Which of the following is not a radiographic indicator of possible distal radioulnar joint (DRUJ) instability?

  1. Shortening >5 mm of the radius

  2. Apex dorsal angulation of the radial shaft fracture

  3. Widening of the DRUJ on an AP radiograph

  4. DRUJ incongruity on a true lateral radiograph

  5. Fracture of the base of the ulnar styloid

 

Discussion

The correct answer is (B). Choices A, C, D, and E are all radiographic signs of possible DRUJ instability. The injury shown here is a radial shaft fracture with concomitant DRUJ injury, also known as a Galeazzi fracture. This fracture is treated surgically with ORIF of the radial shaft fracture followed by reassessment of the DRUJ with intraoperative fluoroscopy. If the DRUJ is found to be irreducible by closed means, it is possible that the ECU tendon is interposed between the radius and ulna. An unreducible DRUJ warrants open reduction and removal of any interposed

tissue.

 

Following anatomic reduction and rigid fixation of the radial shaft fracture, which of the following fracture patterns are most likely to be associated with a persistently unstable DRUJ?

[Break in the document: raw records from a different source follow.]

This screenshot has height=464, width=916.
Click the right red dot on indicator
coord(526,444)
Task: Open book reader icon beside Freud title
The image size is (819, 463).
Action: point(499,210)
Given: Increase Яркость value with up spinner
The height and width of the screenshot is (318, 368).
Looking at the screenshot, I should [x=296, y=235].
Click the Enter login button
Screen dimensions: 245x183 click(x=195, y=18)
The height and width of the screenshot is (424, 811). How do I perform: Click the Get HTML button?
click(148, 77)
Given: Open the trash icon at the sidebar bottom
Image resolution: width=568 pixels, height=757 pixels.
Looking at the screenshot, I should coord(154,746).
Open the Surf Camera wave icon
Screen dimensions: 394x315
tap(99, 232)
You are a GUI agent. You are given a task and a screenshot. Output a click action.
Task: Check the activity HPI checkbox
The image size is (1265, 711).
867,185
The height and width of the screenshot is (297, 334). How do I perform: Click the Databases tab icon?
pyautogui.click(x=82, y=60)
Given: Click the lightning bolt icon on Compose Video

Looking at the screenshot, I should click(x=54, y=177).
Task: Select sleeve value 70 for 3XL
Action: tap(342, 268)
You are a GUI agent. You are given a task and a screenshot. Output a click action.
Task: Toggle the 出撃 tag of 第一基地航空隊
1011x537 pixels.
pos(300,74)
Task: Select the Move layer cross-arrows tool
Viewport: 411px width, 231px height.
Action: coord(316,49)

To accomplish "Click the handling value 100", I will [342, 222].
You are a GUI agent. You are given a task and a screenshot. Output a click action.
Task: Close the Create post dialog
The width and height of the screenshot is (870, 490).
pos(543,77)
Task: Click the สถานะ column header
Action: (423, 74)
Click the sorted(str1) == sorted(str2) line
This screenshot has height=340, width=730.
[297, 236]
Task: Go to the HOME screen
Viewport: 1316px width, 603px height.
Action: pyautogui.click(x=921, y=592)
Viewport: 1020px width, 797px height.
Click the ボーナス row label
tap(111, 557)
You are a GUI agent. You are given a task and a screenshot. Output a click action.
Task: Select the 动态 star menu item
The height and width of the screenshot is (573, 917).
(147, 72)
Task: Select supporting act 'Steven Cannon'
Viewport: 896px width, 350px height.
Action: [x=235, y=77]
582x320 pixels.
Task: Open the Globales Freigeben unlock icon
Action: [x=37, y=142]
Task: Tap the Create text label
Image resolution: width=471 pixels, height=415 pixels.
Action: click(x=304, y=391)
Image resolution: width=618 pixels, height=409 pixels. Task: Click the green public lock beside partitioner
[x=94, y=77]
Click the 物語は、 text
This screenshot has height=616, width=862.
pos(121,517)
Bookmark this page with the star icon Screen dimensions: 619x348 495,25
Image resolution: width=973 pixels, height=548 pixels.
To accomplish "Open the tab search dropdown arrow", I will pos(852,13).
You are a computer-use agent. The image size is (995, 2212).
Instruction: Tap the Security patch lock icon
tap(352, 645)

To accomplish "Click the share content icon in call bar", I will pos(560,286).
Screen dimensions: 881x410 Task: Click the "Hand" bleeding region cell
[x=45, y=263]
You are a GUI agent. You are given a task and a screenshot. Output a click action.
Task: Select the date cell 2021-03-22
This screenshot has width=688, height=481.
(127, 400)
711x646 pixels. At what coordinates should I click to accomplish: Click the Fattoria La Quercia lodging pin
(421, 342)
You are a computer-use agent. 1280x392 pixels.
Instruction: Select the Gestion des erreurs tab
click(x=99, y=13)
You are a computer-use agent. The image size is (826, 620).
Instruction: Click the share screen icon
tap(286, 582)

  1. Radius fracture 4 cm proximal to the distal radius midarticular surface

  2. Radius fracture at the apex of the radial bow

  3. Radial shaft 9 cm proximal to the distal radius midarticular surface

  4. Fracture of the radius just distal to the radial tuberosity

 

Discussion

The correct answer is (A). Following ORIF of the radial shaft fracture, the DRUJ must be assessed for stability. Rettig and Raskin in their series of 40 Galeazzi fractures found that after fixation of the radius fracture, those fractures located less than 7.5 cm from the distal radius midarticular surface required fixation of a persistently unstable DRUJ 55% of the time, whereas fractures greater than 7.5 cm from the midarticular surface were persistently unstable at the DRUJ only 6% of the time.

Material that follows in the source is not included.